- _EXERCISE INSTRUCTIONS_:
Render the material as a numbered list, starting at its first line and ending at the line that contains "point(1363,180)", both included, and omit any blank lines.

- _SUPPLIED MATERIAL_:
===============
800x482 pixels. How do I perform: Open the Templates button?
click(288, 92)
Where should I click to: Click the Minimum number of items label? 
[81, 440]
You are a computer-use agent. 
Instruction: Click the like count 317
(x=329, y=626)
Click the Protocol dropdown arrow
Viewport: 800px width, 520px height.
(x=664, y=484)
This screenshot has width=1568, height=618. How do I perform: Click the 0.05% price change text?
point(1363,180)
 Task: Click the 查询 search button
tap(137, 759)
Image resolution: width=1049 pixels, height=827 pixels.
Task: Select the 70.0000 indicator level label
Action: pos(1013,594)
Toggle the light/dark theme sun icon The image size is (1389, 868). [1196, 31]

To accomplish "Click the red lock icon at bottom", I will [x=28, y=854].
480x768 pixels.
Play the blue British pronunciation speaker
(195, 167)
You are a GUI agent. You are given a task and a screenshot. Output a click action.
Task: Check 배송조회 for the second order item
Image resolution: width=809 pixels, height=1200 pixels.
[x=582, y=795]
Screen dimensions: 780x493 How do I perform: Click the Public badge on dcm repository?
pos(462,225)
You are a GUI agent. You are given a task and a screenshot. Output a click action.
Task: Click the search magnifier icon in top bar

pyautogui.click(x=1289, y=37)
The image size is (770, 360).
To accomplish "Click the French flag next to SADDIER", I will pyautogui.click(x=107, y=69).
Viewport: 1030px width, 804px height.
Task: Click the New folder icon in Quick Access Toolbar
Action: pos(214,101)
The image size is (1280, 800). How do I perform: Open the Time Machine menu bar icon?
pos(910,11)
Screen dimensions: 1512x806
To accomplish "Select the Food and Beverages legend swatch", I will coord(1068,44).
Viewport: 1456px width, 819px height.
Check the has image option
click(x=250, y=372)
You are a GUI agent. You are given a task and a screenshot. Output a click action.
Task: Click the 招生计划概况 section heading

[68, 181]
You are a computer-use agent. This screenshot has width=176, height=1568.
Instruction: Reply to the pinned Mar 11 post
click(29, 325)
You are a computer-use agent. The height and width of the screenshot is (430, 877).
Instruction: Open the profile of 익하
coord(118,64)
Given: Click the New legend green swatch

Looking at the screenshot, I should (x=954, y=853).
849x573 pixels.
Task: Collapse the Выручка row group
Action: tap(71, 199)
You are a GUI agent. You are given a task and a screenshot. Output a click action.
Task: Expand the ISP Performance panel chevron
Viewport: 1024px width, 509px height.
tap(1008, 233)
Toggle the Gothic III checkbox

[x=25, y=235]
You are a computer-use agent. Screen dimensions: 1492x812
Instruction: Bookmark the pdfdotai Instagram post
===============
- _RESULT BELOW_:
1. 800x482 pixels. How do I perform: Open the Templates button?
2. click(288, 92)
3. Where should I click to: Click the Minimum number of items label? 
4. [81, 440]
5. You are a computer-use agent. 
6. Instruction: Click the like count 317
7. (x=329, y=626)
8. Click the Protocol dropdown arrow
9. Viewport: 800px width, 520px height.
10. (x=664, y=484)
11. This screenshot has width=1568, height=618. How do I perform: Click the 0.05% price change text?
12. point(1363,180)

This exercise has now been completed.